• _やること_: 渡された文章の、「しかしもちろん、自然科学はダメだということがここでの趣旨なのでは」を含むところから始まって「ある大切な役割を持っているに違いない、と感ずる。」で終わる部分を、「生物教師」を「理科の先生」に置き換えて書き直してください。

• _渡された文章_:
* * * * *
そのニヒリズムだが、「高校教師」というテレビドラマの一場面を思い
出す。いや、いまやっているリメイク版ではなく、オリジナルの桜井幸子、
真田広之が出ていたやつである。
あれは、「いまの世界に生きていることに対する『魂の叫び』」を表現
したものだ、と私は受け取っていた。つまり、「ここは一体何? 私は
いったいどういう世界に来てしまったの?」ということで、この世に来た
魂が、この世そのものが「狂気」なのではないかという発見に悲鳴を
上げているのである。
(ちなみに、いまはあまり転生経験の少ない魂も来ているらしく、そう
いう魂はこの世界があちらと比べてあまりに狂っているので、もの
すごい恐怖を覚える場合があるらしい。引きこもりと言われるケース
はそういう魂のことが多いような気がする。この問題は、こういう
霊的視点がなければ本質的には解決しないだろう。性同一性障害
の問題も魂と世界との違和が問題の本質である。「この世界はどこ
か根本的に狂っている。そういう狂った世界で生きざるを得ないこと
が現在の人間の本質である」と言うことができない者は、思想家たる
資格はない。人間が宇宙原則を見失ったという「喪失」の絶望を知ら
ない者を、私は思想家とは見なさない)
で、そのドラマで主人公の生物教師は、池に泳ぐ鳥たちを見ながら、
「生物学的には、生きるということには、何の意味もないんだよ」と
言う。それを聞いて、女子生徒(桜井幸子)はさめざめと泣く、という
シーンである。
宇宙と人間とのつながりを理解させるどころか、そのつながりの感覚
を崩壊させる学問など、どのような意味があるのだろう。
しかしもちろん、自然科学はダメだということがここでの趣旨なのでは
ない。あの生物教師の言葉は、「なぜこの世界は、生きていることの
意味を全く教えてくれないのか?」という魂の叫びだったのではない
か、と感じたということだ。その「もがき苦しみ」を過激に描いたのが
あのドラマだったのだ(少々過激すぎるが)。
世界イメージのその二だが、
2.世界はすべてつながっている、という直観を持っている。その無限
の連鎖の中で、自分はきわめてささやかではあるが、不可欠のある
部分を担っている。自分はいかにも小さいけれども、宇宙において
ある大切な役割を持っているに違いない、と感ずる。
* * * * *
• _保存した行_:
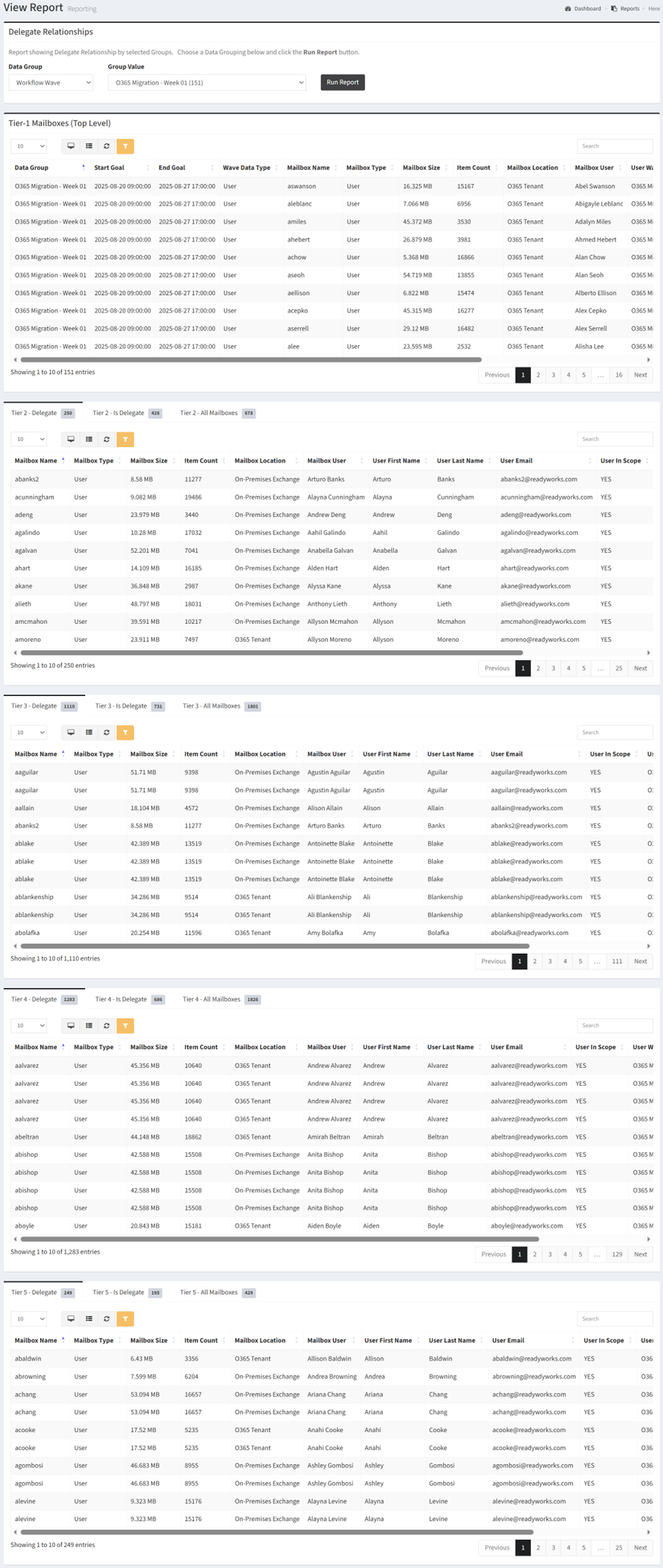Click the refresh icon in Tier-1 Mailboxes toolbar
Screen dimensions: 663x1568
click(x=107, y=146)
* * * * *
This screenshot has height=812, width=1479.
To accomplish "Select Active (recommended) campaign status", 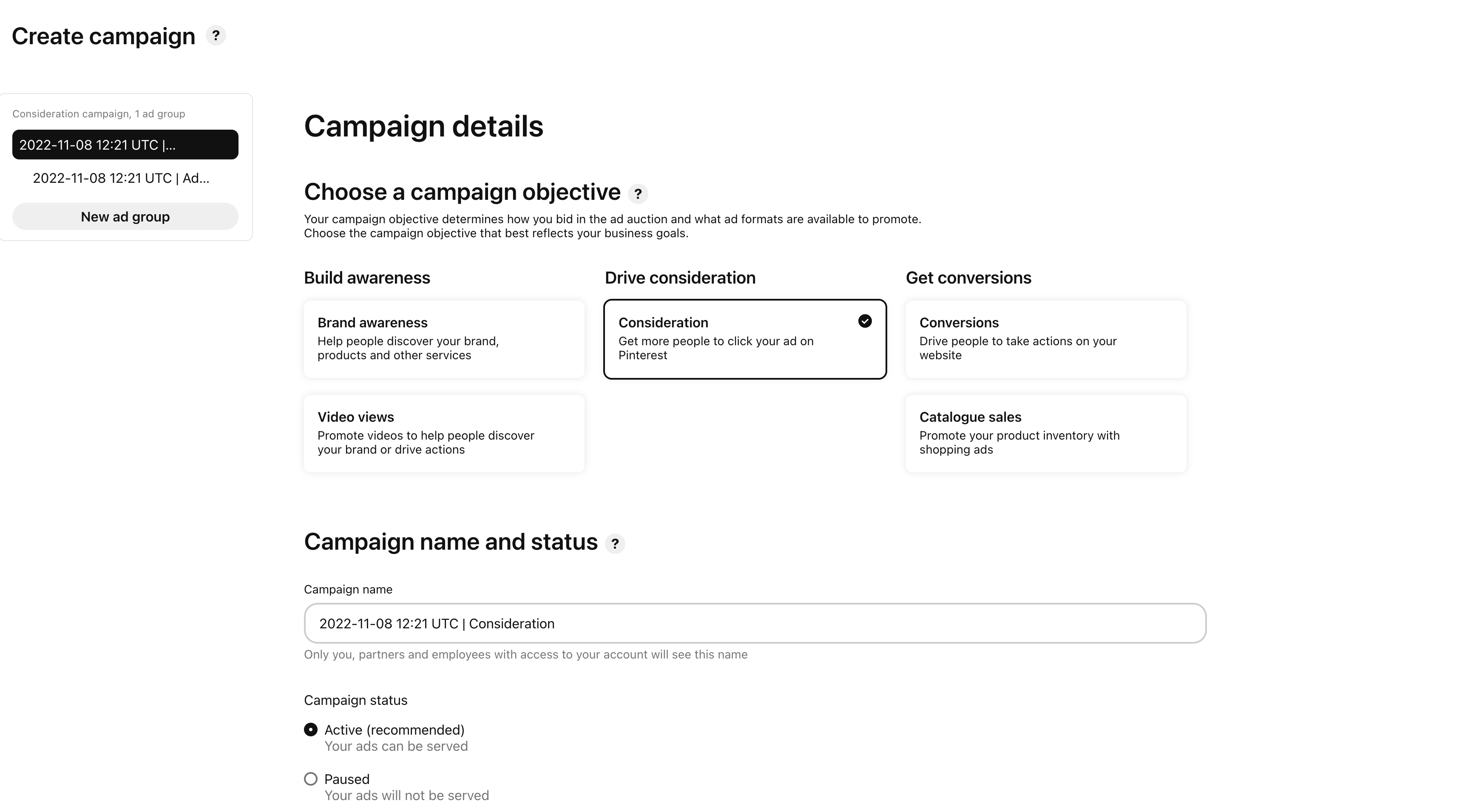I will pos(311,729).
* * * * *
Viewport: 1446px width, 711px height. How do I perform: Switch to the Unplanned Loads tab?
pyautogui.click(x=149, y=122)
* * * * *
• _できあがり_:
しかしもちろん、自然科学はダメだということがここでの趣旨なのでは
ない。あの理科の先生の言葉は、「なぜこの世界は、生きていることの
意味を全く教えてくれないのか?」という魂の叫びだったのではない
か、と感じたということだ。その「もがき苦しみ」を過激に描いたのが
あのドラマだったのだ(少々過激すぎるが)。
世界イメージのその二だが、
2.世界はすべてつながっている、という直観を持っている。その無限
の連鎖の中で、自分はきわめてささやかではあるが、不可欠のある
部分を担っている。自分はいかにも小さいけれども、宇宙において
ある大切な役割を持っているに違いない、と感ずる。